Franklin Half Dollar Choice Proof

Grab this roll of 20 coins that are all in Choice Proof condition meaning that they are all graded at PF63 or higher. All coins in the roll are from between 1960 and 1963. The Franklin half dollar bears an image of American founding father, Benjamin Franklin. These coins are from the last years that the Franklin half dollar was minted as it was replaced in 1964 by the Kennedy half dollar.

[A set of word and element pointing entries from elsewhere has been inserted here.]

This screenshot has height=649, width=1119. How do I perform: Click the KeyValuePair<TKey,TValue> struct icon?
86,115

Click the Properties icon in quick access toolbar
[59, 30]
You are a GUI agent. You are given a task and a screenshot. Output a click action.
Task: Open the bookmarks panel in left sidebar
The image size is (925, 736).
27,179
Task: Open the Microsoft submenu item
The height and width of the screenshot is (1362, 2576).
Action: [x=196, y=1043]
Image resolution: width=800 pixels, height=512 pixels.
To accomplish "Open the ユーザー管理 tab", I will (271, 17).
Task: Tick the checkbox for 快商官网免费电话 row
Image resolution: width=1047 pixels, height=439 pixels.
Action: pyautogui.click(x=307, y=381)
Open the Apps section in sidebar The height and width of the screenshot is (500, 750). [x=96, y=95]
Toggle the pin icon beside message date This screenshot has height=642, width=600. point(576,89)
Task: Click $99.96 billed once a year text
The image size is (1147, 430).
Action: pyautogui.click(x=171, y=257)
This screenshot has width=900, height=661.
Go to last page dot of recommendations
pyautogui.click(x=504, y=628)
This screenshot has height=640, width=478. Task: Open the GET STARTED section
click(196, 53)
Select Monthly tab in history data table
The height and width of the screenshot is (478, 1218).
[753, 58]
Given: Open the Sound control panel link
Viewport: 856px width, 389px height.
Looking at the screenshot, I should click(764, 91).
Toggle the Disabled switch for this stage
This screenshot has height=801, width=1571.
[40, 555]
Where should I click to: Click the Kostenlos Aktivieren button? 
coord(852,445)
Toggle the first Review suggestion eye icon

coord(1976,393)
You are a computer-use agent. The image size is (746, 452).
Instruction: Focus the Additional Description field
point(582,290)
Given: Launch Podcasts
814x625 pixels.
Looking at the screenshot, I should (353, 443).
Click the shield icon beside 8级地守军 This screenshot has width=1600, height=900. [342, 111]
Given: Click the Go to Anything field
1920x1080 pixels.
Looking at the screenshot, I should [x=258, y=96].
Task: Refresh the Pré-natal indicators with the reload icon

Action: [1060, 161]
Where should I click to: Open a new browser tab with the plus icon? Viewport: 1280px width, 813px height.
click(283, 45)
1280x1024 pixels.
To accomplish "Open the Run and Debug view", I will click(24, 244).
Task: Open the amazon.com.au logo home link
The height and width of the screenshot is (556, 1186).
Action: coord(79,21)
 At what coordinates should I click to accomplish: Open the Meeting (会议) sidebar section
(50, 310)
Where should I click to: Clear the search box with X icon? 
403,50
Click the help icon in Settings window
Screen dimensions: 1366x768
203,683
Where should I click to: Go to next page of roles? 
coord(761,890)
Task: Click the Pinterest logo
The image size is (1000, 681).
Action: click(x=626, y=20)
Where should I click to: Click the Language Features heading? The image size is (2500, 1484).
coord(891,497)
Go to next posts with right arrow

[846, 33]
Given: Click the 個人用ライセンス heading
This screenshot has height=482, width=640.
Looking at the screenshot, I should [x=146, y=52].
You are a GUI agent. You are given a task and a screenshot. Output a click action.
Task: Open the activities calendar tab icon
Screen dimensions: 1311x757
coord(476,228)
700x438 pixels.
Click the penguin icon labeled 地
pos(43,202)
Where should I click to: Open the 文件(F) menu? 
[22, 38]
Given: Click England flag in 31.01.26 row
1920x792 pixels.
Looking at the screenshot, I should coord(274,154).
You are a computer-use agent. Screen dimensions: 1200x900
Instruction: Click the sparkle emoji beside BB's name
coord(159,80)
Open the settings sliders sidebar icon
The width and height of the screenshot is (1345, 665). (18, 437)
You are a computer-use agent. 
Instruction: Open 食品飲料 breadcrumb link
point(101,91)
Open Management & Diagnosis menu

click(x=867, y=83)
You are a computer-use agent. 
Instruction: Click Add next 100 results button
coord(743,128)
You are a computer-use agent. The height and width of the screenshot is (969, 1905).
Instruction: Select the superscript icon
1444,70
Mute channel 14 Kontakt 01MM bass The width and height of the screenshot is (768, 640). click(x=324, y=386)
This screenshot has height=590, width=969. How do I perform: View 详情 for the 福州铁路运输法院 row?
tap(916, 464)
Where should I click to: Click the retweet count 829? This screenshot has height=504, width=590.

History of the Franklin half dollar

The Benjamin Franklin half dollar was struck by the US Mint from 1948 to 1963. Nellie Tayloe Ross was the mint director in 1947 and she greatly admired Benjamin Franklin. She commissioned the mint's chief engraver, John Sinnock, to design a coin with an image of Franklin on the obverse. John Sinnock died before completing the project, so the final design was actually created by his successor, Gilroy Roberts. The reverse of the coin features the Liberty Bell and clearly shows the crack in the bell which earned disapproval from the Fine Arts Commission. This coin attracted further controversy as it includes Sinnock's initials "JRS", which many people felt was a tribute to Stalin. The mint released a statement explaining the initials and the original design was used until 1964 when the coin was replaced by the Kennedy Half Dollar.

Design Specifics

Each 50 cent piece has a reeded edge, is 1.55mm thick, is 30.68mm wide, and weighs 12.5g.  The obverse of the coin features an image of Benjamin Franklin with flowing hair and is a relatively simple design. The reverse contains the Liberty Bell along with a small eagle in one corner. 

Franklin half dollar value and mintage

Between 1960 and 1963, coins were only struck at the Denver and Philadelphia mints. 187,226,827 coins were minted during this time period. Coins with the "D" mark do have a higher value to collectors as fewer coins were minted in Denver. The coins were struck from 90% silver which adds to their numerical value. These coins are generally valued between $20 and $30 depending on the condition.